Your goal: Search the listing for "icon" and copy every line where it appears.

● ● ● ●

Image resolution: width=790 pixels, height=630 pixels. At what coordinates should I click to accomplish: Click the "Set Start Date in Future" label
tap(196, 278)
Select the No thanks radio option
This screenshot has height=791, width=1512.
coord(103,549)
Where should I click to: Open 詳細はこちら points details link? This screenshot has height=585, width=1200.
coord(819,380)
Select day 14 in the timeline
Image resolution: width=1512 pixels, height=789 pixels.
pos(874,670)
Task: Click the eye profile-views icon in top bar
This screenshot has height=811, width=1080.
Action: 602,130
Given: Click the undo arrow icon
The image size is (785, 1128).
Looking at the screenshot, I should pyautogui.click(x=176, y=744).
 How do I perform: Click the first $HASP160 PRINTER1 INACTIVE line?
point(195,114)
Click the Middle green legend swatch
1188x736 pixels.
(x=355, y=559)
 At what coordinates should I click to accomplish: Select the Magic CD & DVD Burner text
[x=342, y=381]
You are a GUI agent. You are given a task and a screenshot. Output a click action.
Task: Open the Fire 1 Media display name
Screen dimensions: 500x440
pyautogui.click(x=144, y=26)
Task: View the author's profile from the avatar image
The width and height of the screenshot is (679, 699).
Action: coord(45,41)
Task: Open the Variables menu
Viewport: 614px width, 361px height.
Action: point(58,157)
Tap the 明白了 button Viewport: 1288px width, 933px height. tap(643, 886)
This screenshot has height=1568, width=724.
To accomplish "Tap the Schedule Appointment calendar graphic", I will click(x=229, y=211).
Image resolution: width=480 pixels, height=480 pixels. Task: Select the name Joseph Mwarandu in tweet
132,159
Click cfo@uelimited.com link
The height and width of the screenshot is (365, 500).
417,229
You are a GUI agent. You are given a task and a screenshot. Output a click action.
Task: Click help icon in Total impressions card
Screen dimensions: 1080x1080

● ● ● ●

Exercise result:
Task: Click the eye profile-views icon in top bar
Given: Click the undo arrow icon
Task: Click help icon in Total impressions card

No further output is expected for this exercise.